▸ **Exercise**
Write out each of the following lines as one string in a JSON list, skipping any blank lines.

# # # # # # #

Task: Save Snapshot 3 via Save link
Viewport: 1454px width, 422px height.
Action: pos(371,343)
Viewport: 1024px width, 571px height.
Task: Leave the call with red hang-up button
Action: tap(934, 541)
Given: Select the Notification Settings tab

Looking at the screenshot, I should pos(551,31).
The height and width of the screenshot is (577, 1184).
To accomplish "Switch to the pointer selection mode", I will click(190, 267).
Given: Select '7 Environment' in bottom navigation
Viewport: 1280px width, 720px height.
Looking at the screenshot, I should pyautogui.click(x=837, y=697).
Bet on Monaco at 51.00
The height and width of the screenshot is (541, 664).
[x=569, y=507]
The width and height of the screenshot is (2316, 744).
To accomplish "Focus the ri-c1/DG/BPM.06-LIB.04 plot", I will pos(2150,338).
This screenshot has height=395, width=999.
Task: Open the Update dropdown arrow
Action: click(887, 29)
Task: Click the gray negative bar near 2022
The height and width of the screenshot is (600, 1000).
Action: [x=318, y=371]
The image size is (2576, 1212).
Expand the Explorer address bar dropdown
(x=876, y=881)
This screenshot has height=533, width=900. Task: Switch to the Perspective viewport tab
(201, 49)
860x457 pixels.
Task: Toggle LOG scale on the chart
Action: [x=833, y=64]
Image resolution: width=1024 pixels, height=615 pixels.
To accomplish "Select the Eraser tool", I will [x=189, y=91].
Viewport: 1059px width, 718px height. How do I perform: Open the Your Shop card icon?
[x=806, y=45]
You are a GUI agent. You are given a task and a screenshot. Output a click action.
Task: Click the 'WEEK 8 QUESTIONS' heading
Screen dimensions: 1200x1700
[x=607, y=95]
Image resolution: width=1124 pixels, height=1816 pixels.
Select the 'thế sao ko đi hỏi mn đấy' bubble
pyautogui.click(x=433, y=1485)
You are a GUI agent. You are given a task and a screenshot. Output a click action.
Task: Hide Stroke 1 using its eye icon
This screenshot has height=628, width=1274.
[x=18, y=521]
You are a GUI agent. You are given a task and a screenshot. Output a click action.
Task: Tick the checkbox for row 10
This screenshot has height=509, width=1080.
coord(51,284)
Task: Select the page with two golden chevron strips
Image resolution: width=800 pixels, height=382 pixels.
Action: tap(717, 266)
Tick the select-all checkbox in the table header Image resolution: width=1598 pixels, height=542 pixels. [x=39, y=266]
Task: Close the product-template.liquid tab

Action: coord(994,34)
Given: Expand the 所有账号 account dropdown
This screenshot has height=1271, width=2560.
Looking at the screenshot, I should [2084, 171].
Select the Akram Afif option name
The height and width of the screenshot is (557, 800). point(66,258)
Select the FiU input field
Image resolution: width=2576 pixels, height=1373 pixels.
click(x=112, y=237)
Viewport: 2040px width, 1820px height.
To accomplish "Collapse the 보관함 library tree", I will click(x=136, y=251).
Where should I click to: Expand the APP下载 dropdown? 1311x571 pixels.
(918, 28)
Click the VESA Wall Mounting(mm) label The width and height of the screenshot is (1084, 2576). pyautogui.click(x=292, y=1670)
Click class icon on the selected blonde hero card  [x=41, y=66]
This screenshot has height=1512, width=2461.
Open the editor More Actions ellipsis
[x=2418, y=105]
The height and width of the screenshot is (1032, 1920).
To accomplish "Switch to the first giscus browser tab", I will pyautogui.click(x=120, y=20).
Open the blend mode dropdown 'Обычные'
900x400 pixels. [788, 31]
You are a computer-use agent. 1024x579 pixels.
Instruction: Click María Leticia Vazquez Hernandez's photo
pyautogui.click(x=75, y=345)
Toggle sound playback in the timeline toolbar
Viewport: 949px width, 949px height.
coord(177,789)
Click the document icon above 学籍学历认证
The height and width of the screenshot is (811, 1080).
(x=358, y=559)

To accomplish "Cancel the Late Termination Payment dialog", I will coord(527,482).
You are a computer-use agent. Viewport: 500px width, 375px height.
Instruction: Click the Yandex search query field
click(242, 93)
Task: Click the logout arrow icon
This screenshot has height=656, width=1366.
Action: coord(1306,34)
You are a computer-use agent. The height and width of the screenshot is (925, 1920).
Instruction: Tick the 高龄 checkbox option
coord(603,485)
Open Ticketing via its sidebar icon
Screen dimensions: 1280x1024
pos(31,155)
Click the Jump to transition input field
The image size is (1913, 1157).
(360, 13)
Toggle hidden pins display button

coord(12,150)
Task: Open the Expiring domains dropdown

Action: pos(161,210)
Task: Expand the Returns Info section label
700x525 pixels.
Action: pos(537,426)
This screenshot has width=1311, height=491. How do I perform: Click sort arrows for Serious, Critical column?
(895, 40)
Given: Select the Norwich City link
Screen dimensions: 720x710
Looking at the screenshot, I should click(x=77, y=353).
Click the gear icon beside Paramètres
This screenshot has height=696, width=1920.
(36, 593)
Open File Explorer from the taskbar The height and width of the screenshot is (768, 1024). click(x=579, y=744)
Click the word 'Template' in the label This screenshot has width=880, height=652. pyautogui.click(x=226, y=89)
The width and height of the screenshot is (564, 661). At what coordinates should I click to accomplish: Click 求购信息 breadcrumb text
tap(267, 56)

# # # # # # #

▸ **Exercise response**
[
  "Task: Save Snapshot 3 via Save link",
  "Viewport: 1454px width, 422px height.",
  "Action: pos(371,343)",
  "Viewport: 1024px width, 571px height.",
  "Task: Leave the call with red hang-up button",
  "Action: tap(934, 541)",
  "Given: Select the Notification Settings tab",
  "Looking at the screenshot, I should pos(551,31).",
  "The height and width of the screenshot is (577, 1184).",
  "To accomplish \"Switch to the pointer selection mode\", I will click(190, 267).",
  "Given: Select '7 Environment' in bottom navigation",
  "Viewport: 1280px width, 720px height.",
  "Looking at the screenshot, I should pyautogui.click(x=837, y=697).",
  "Bet on Monaco at 51.00",
  "The height and width of the screenshot is (541, 664).",
  "[x=569, y=507]",
  "The width and height of the screenshot is (2316, 744).",
  "To accomplish \"Focus the ri-c1/DG/BPM.06-LIB.04 plot\", I will pos(2150,338).",
  "This screenshot has height=395, width=999.",
  "Task: Open the Update dropdown arrow",
  "Action: click(887, 29)",
  "Task: Click the gray negative bar near 2022",
  "The height and width of the screenshot is (600, 1000).",
  "Action: [x=318, y=371]",
  "The image size is (2576, 1212).",
  "Expand the Explorer address bar dropdown",
  "(x=876, y=881)",
  "This screenshot has height=533, width=900. Task: Switch to the Perspective viewport tab",
  "(201, 49)",
  "860x457 pixels.",
  "Task: Toggle LOG scale on the chart",
  "Action: [x=833, y=64]",
  "Image resolution: width=1024 pixels, height=615 pixels.",
  "To accomplish \"Select the Eraser tool\", I will [x=189, y=91].",
  "Viewport: 1059px width, 718px height. How do I perform: Open the Your Shop card icon?",
  "[x=806, y=45]",
  "You are a GUI agent. You are given a task and a screenshot. Output a click action.",
  "Task: Click the 'WEEK 8 QUESTIONS' heading",
  "Screen dimensions: 1200x1700",
  "[x=607, y=95]",
  "Image resolution: width=1124 pixels, height=1816 pixels.",
  "Select the 'thế sao ko đi hỏi mn đấy' bubble",
  "pyautogui.click(x=433, y=1485)",
  "You are a GUI agent. You are given a task and a screenshot. Output a click action.",
  "Task: Hide Stroke 1 using its eye icon",
  "This screenshot has height=628, width=1274.",
  "[x=18, y=521]",
  "You are a GUI agent. You are given a task and a screenshot. Output a click action.",
  "Task: Tick the checkbox for row 10",
  "This screenshot has height=509, width=1080.",
  "coord(51,284)",
  "Task: Select the page with two golden chevron strips",
  "Image resolution: width=800 pixels, height=382 pixels.",
  "Action: tap(717, 266)",
  "Tick the select-all checkbox in the table header Image resolution: width=1598 pixels, height=542 pixels. [x=39, y=266]",
  "Task: Close the product-template.liquid tab",
  "Action: coord(994,34)",
  "Given: Expand the 所有账号 account dropdown",
  "This screenshot has height=1271, width=2560.",
  "Looking at the screenshot, I should [2084, 171].",
  "Select the Akram Afif option name",
  "The height and width of the screenshot is (557, 800). point(66,258)",
  "Select the FiU input field",
  "Image resolution: width=2576 pixels, height=1373 pixels.",
  "click(x=112, y=237)",
  "Viewport: 2040px width, 1820px height.",
  "To accomplish \"Collapse the 보관함 library tree\", I will click(x=136, y=251).",
  "Where should I click to: Expand the APP下载 dropdown? 1311x571 pixels.",
  "(918, 28)",
  "Click the VESA Wall Mounting(mm) label The width and height of the screenshot is (1084, 2576). pyautogui.click(x=292, y=1670)",
  "Click class icon on the selected blonde hero card  [x=41, y=66]",
  "This screenshot has height=1512, width=2461.",
  "Open the editor More Actions ellipsis",
  "[x=2418, y=105]",
  "The height and width of the screenshot is (1032, 1920).",
  "To accomplish \"Switch to the first giscus browser tab\", I will pyautogui.click(x=120, y=20).",
  "Open the blend mode dropdown 'Обычные'",
  "900x400 pixels. [788, 31]",
  "You are a computer-use agent. 1024x579 pixels.",
  "Instruction: Click María Leticia Vazquez Hernandez's photo",
  "pyautogui.click(x=75, y=345)",
  "Toggle sound playback in the timeline toolbar",
  "Viewport: 949px width, 949px height.",
  "coord(177,789)",
  "Click the document icon above 学籍学历认证",
  "The height and width of the screenshot is (811, 1080).",
  "(x=358, y=559)",
  "To accomplish \"Cancel the Late Termination Payment dialog\", I will coord(527,482).",
  "You are a computer-use agent. Viewport: 500px width, 375px height.",
  "Instruction: Click the Yandex search query field",
  "click(242, 93)",
  "Task: Click the logout arrow icon",
  "This screenshot has height=656, width=1366.",
  "Action: coord(1306,34)",
  "You are a computer-use agent. The height and width of the screenshot is (925, 1920).",
  "Instruction: Tick the 高龄 checkbox option",
  "coord(603,485)",
  "Open Ticketing via its sidebar icon",
  "Screen dimensions: 1280x1024",
  "pos(31,155)",
  "Click the Jump to transition input field",
  "The image size is (1913, 1157).",
  "(360, 13)",
  "Toggle hidden pins display button",
  "coord(12,150)",
  "Task: Open the Expiring domains dropdown",
  "Action: pos(161,210)",
  "Task: Expand the Returns Info section label",
  "700x525 pixels.",
  "Action: pos(537,426)",
  "This screenshot has width=1311, height=491. How do I perform: Click sort arrows for Serious, Critical column?",
  "(895, 40)",
  "Given: Select the Norwich City link",
  "Screen dimensions: 720x710",
  "Looking at the screenshot, I should click(x=77, y=353).",
  "Click the gear icon beside Paramètres",
  "This screenshot has height=696, width=1920.",
  "(36, 593)",
  "Open File Explorer from the taskbar The height and width of the screenshot is (768, 1024). click(x=579, y=744)",
  "Click the word 'Template' in the label This screenshot has width=880, height=652. pyautogui.click(x=226, y=89)",
  "The width and height of the screenshot is (564, 661). At what coordinates should I click to accomplish: Click 求购信息 breadcrumb text",
  "tap(267, 56)"
]